High-Fidelity Machine Learning Approximations of Large-Scale Optimal Power Flow

TL;DR

This paper introduces OPF-DNN, a deep learning model integrated with Lagrangian duality, to efficiently approximate large-scale AC Optimal Power Flow solutions with high accuracy and speed, suitable for real-time power system applications.

Contribution

The paper presents a novel deep neural network approach combined with Lagrangian duality to accurately approximate large-scale AC-OPF solutions efficiently.

Findings

OPF-DNN achieves solutions within 0.01% of optimal cost.

The model produces solutions in milliseconds.
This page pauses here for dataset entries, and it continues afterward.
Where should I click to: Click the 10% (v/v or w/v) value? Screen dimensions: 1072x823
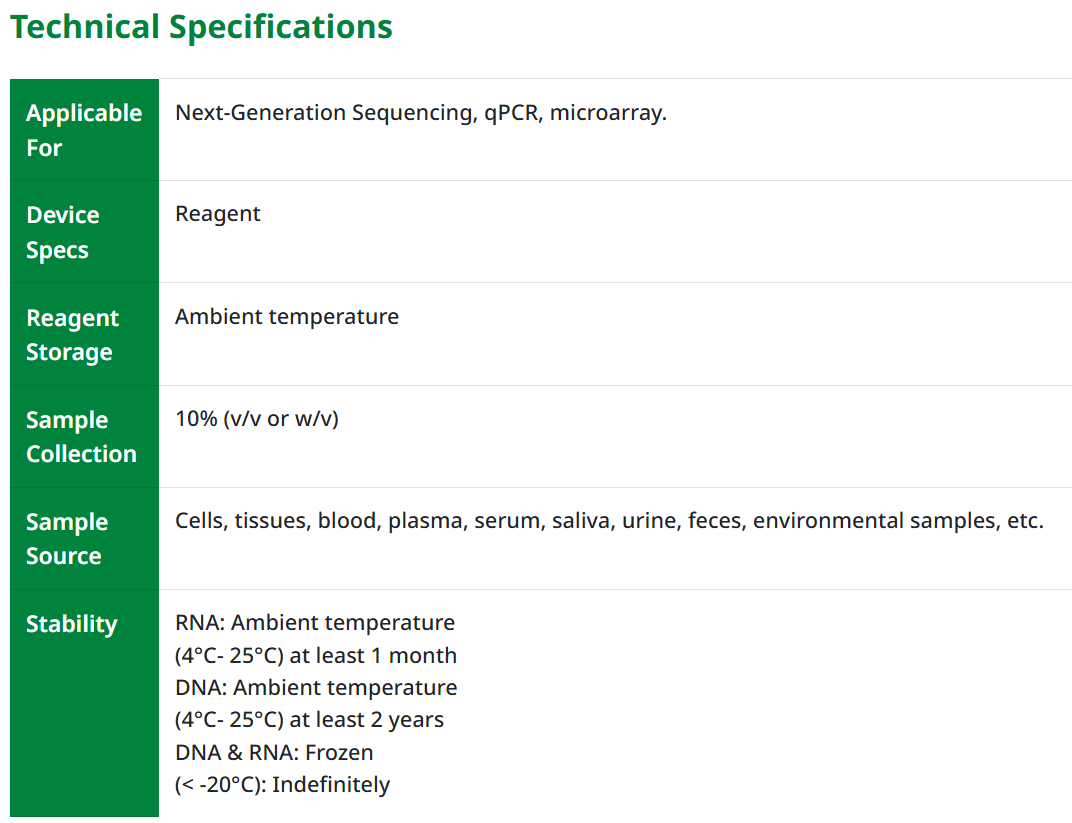257,419
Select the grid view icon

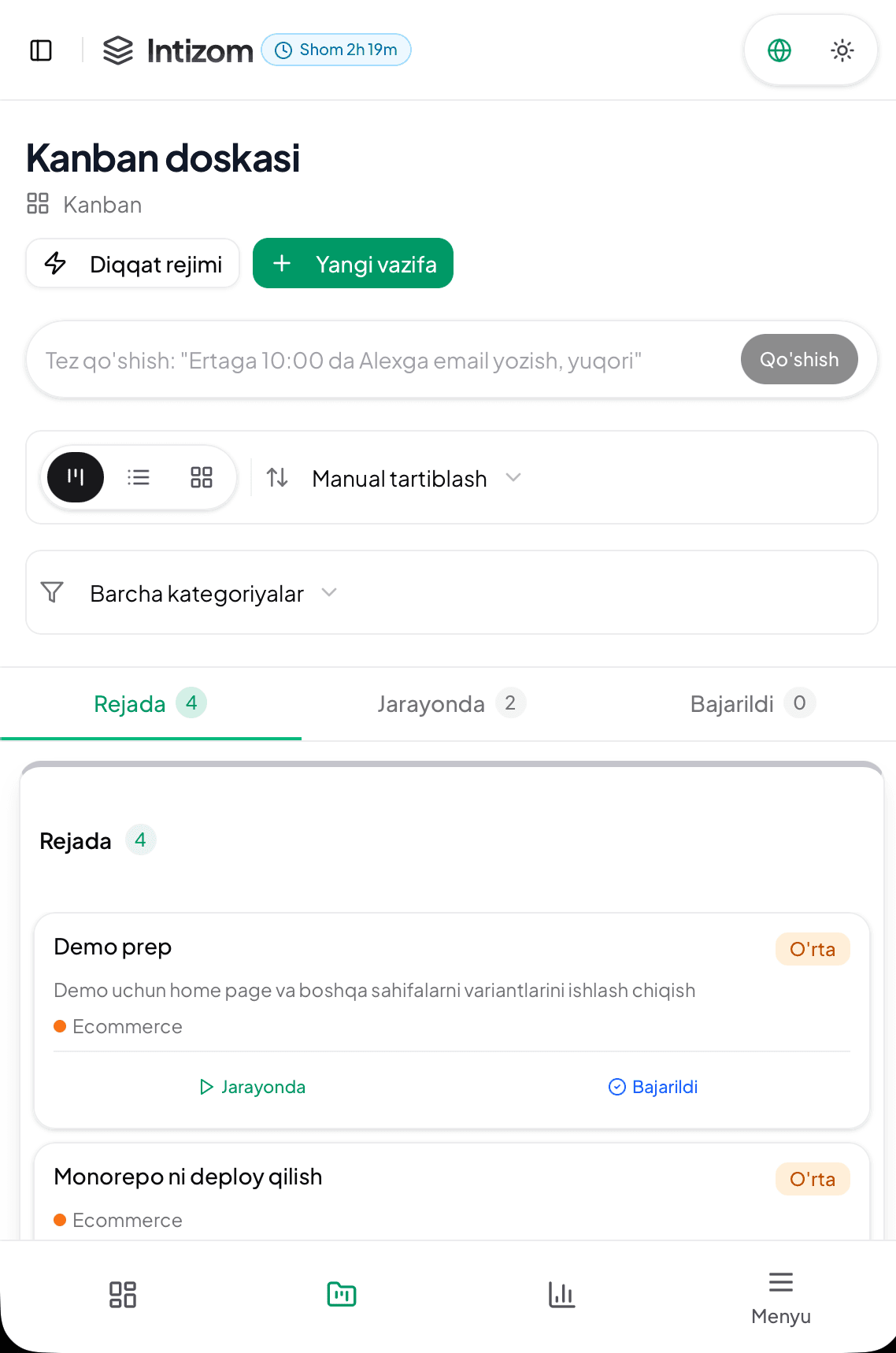pyautogui.click(x=201, y=477)
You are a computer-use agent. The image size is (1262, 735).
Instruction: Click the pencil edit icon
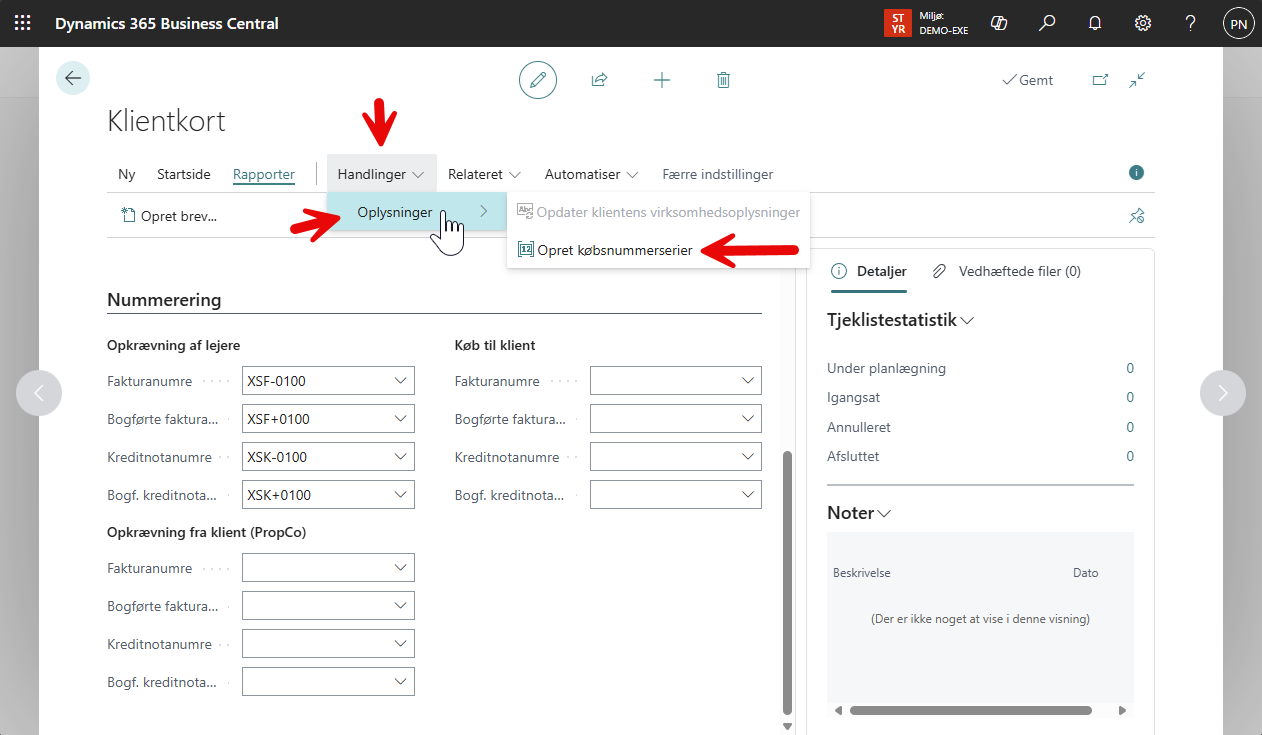pos(538,80)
High fidelity constraint satisfaction in large systems.

Abstract

The AC Optimal Power Flow (AC-OPF) is a key building block in many power system applications. It determines generator setpoints at minimal cost that meet the power demands while satisfying the underlying physical and operational constraints. It is non-convex and NP-hard, and computationally challenging for large-scale power systems. Motivated by the increased stochasticity in generation schedules and increasing penetration of renewable sources, this paper explores a deep learning approach to deliver highly efficient and accurate approximations to the AC-OPF. In particular, the paper proposes an integration of deep neural networks and Lagrangian duality to capture the physical and operational constraints. The resulting model, called OPF-DNN, is evaluated on real case studies from the French transmission system, with up to 3,400 buses and 4,500 lines. Computational results show that OPF-DNN produces highly accurate AC-OPF approximations whose costs are within 0.01% of optimality. OPF-DNN generates, in milliseconds, solutions that capture the problem constraints with high fidelity.